TASK TO COMPLETE:
Your answer should be the exact lines of the records, starting with the one containing "Where should I click to: Click" and running to the end.

##### EXTRACTED INFORMATION

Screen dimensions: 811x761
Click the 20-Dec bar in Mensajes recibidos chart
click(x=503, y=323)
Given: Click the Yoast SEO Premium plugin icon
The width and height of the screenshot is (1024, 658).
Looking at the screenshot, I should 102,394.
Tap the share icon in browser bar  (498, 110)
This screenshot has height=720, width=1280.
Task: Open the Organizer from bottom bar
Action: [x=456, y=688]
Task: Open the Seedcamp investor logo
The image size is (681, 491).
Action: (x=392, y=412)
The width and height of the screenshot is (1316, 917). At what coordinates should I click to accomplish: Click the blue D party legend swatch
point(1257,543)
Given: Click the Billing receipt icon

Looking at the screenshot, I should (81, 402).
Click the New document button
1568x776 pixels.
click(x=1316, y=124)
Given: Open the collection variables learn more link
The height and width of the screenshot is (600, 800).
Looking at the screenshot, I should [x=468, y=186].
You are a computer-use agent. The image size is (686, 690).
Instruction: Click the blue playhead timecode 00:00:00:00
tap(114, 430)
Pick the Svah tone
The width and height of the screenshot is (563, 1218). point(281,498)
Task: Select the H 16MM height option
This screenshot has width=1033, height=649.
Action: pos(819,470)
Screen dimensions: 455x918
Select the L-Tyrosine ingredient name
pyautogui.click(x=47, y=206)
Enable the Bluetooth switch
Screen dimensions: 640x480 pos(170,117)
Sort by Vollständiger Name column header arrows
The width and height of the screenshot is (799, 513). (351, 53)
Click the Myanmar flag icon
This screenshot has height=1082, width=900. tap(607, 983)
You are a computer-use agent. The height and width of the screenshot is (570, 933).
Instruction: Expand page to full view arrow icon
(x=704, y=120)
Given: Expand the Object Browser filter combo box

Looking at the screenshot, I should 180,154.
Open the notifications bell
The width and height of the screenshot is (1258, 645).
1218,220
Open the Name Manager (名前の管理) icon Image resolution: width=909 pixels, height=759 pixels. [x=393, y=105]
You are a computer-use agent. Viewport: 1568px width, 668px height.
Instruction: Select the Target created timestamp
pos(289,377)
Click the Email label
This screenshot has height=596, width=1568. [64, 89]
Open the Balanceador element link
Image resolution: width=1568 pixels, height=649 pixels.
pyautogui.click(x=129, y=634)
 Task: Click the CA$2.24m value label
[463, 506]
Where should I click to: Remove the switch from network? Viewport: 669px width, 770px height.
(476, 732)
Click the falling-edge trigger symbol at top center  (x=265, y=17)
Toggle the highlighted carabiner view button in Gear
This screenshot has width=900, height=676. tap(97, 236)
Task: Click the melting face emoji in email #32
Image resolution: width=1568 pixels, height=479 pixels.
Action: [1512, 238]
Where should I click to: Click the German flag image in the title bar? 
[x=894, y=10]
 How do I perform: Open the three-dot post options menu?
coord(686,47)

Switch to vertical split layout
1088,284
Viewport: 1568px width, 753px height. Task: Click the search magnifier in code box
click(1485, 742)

##########

ANSWER AREA:
Where should I click to: Click the German flag image in the title bar? 
[x=894, y=10]
 How do I perform: Open the three-dot post options menu?
coord(686,47)

Switch to vertical split layout
1088,284
Viewport: 1568px width, 753px height. Task: Click the search magnifier in code box
click(1485, 742)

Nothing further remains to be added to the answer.